Indonesia is a promising e-commerce market in Asia-Pacific, with several local and global players competing in the market. Rising Internet penetration, increasing digitalization and the proliferation of websites have been driving e-commerce growth. The COVID-19 pandemic has further accelerated e-commerce sales in Indonesia, according to GlobalData, a leading data and analytics company.
An analysis of GlobalData’s E-Commerce Analytics reveals that e-commerce sales is estimated to grow by 37.4% to reach IDR351.1 trillion (US$25.3bn) in 2020, compared to the pre-COVID-19 estimate of 22.2% for the same year. The figure is expected to rise at a compound annual growth rate (CAGR) of 19.2% between 2020 and 2024, to reach IDR707.6 trillion (US$51.0bn) in 2024.
Kartik Challa, Banking and Payments Senior Analyst at GlobalData, comments: “Online shopping is gradually becoming mainstream in Indonesia with more consumers preferring due to the convenience it offers. This shift became even more prevalent during the COVID-19 pandemic with strict lockdown and social distancing rules being in place.”
BTo push consumer spending during pandemic, the government collaborated with the Indonesian E-Commerce Association and rolled out programs for around 2,500 SMEs, providing training on utilizing e-commerce platforms for increasing sales.
While traditional payment methods such as bank transfers and cash are still widely used for e-commerce purchases, the use of alternative payments is on the rise.

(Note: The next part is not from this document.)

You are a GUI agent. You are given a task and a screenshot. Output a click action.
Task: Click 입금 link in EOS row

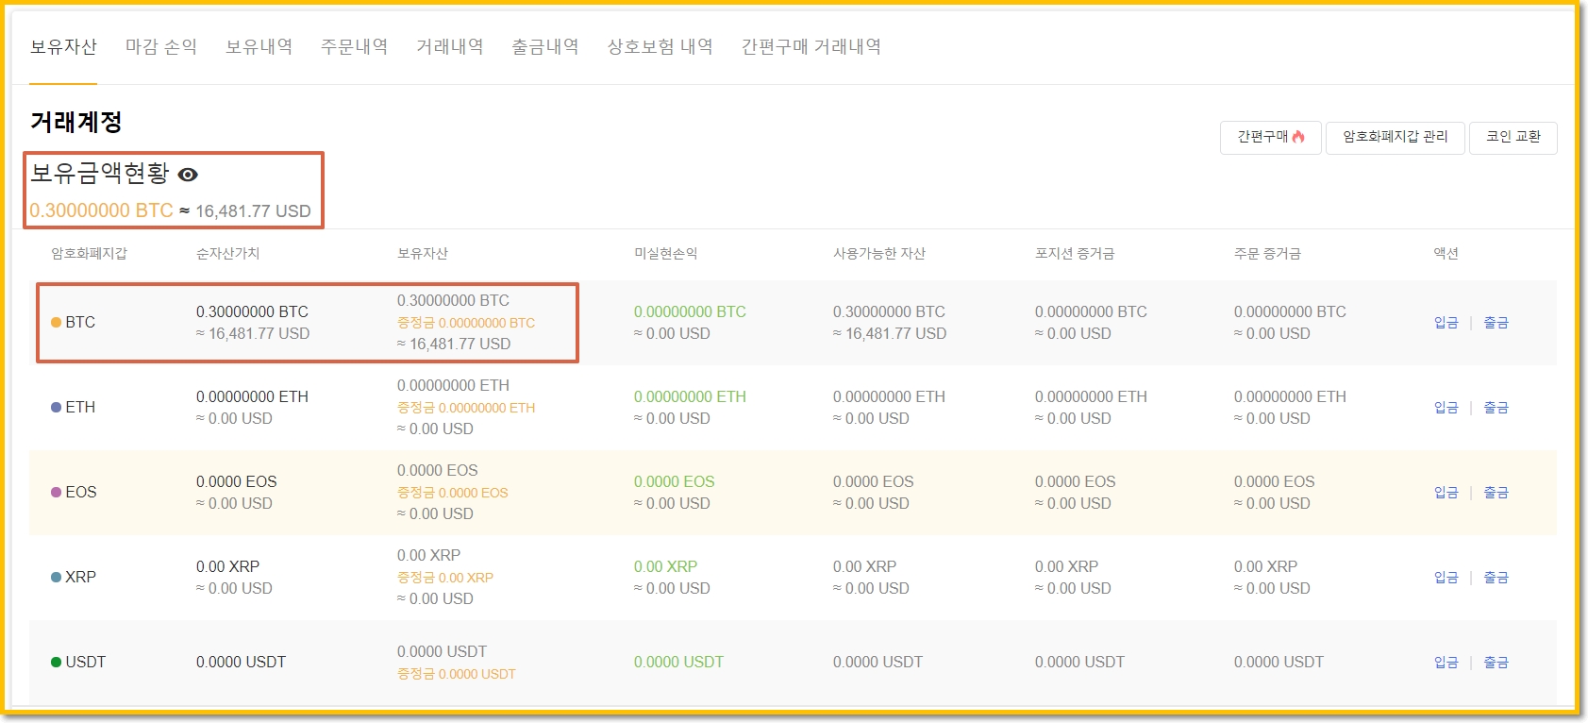click(x=1446, y=493)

As per GlobalData’s 2020 Banking and Payments Survey* for online purchases, ‘bank transfers’ is the most popular payment tool with 30.7% share in 2020. The COVID-19 outbreak is driving customers towards alternative payment tools such as OVO, GoPay, PayPal, Dana, DOKU, and LinkAja. As a result, cash share is expected to decline from 98.0% in 2020 to 96.9% in 2024.
Challa concludes: “As Indonesia continues its digital transformation, the use of electronic payments, including cards and alternative payment solutions for e-commerce purchases, will rise as consumers are moving away from cash due to fear of getting infected.”